Another one of the older Tibetan monasteries, I think, if I remember correctly, this was built in the twelfth century, and is one of the largest. It is about a half hour drive from the center of Lhasa. It is a fairly large complex, made up of many buildings spread over a large area, on the side of a mountain. The highlight is the large amount of practicing monks which one can find here.
Most of the buildings are in a terrible state of disrepair; I'm not sure if this is a function of just being in Tibet (things tend to be in a general state of disrepair in this country), or the fact that the monastery just never recovered from the Chinese liberation. As during the Cultural Revolution in China during the 1967 - 1975 period, traditional buildings, artifacts, and religious areas were either sacked, damaged, or destroyed. Initial damage occurred during the liberation period in the late fifties. You can see evidence of bomb damage which occurred during the Cultural Revolution. Repairs to buildings occur at a marginal rate, if at all.

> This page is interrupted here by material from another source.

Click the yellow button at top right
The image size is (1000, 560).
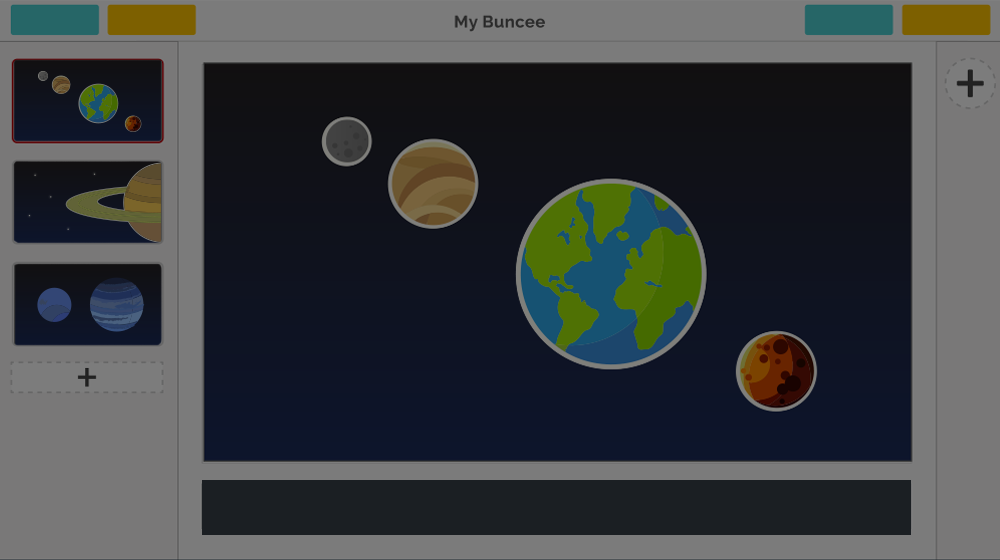(x=946, y=20)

Some commentary on some of the images in the gallery:
Not exactly an overview of the monastery, as it is pretty large, but this demonstrates how the facility is situated on the mountainside. The best word to describe the Tibetan area that I visited would be "desolate". This image shows that fairly well.
The inner sanctum. The prayer room. On a scheduled basis, the monks congregate here to pray. The monks who have higher status, which is primarily based upon age and Buddhist knowledge, sit on the elevated "chairs", one of which you can see to the left.

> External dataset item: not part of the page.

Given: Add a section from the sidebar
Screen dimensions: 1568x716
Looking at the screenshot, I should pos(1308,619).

The exterior of the main prayer room, outside of which is visible the highly regarded Toyota Land Cruiser. Cruisers of ten, fifteen and twenty years of age are not uncommon.

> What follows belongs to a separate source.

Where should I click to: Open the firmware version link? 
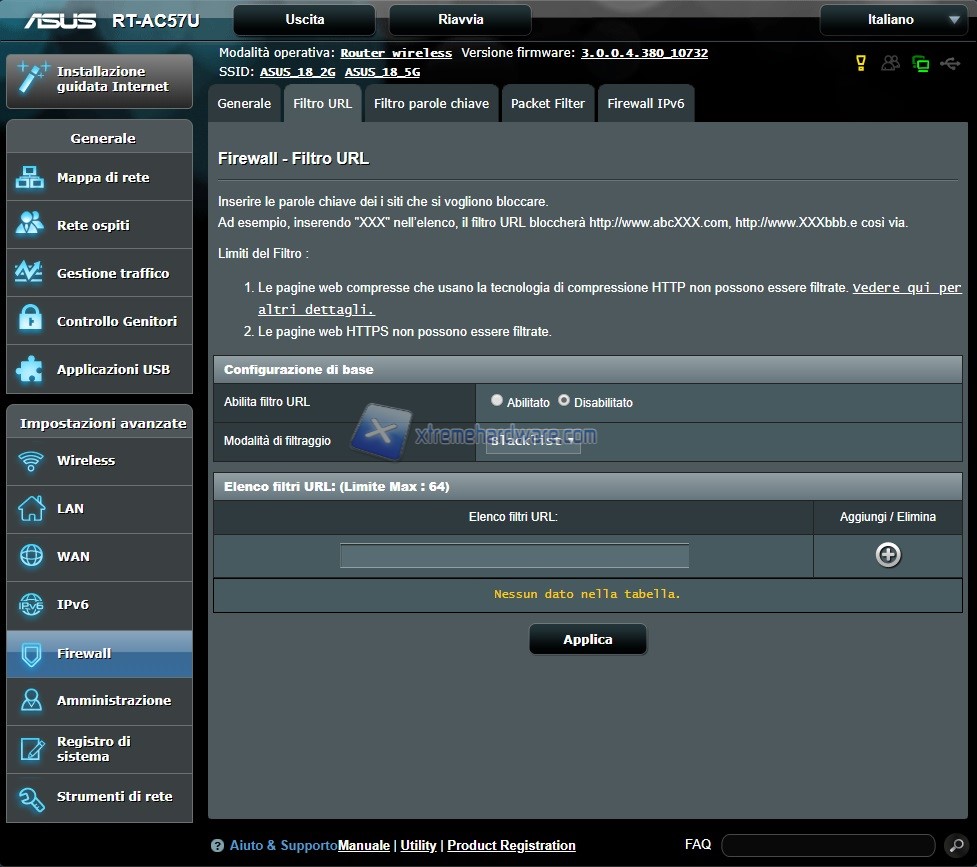[x=644, y=53]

At one o'clock every day, the monks congregate for "class" in this courtyard. They sit in groups of five or six, and take turns questioning each other with respect to Buddhist beliefs. Status is gained by increasing one's knowledge of Buddhism. They have an interesting Socratic method of teaching here. One monk, with the highest status, starts by questioning his little entourage about certain Buddhist theory. He'll ask a question, slap his hands together, and point at what I referred to as a "poor unfortunate", who then had to answer the question. If he didn't answer correctly, another monk had a chance. The idea was to answer correctly to avoid embarrassment, and, if one was fortunate enough to know an answer that the others didn't, to "show off". Getting correct answers increased your status, which increased the chances of being the first questioning monk the next day. If someone shot a question at you that you knew the answer to, it then became your turn to ask questions. The whole idea behind this, as I could see it, was to answer a question correctly, get the high spot, and then start asking ridiculous questions to the stupidest monk you could find. The more questions you asked that your "poor unfortunate" couldn't answer, the longer you asked questions, and the more status you developed. Eventually, you would be moved up into "smarter groups":, with the end result of eventually sitting on the stage that you see to the left in this picture, as one of the grand masters. In what is probably an embarrassing way to learn, the monks advance themselves and deepen their knowledge of Buddhism.
Contrast this with the Shaolin Temple monks, who advance primarily as their martial arts skills advance.
Monk A: "What is the meaning of life?" Monk B: "I'm gonna kick your ass..."
It got pretty aggressive as things went along, with the hand slapping, pointing, and eventual yelling at each other just increased exponentially. I was hugely entertained by this. You could sit and watch this for hours, taking mental bets as to who was going to crack first and throw the first punch.
The senior monk winds up for the throw, and pitches a question at one of his "students" sitting against the wall. Their demeanor gives one the impression that they all realize that they have no idea what the guy is talking about, and therefore, have no chance at being the "question asker". So, they just settle in for the afternoon....
It all kind of looks like this. Old stone and earthen buildings, with walkways in between. Barren, desolate, beautiful. Quite the place. Just don't try to answer any of the questions.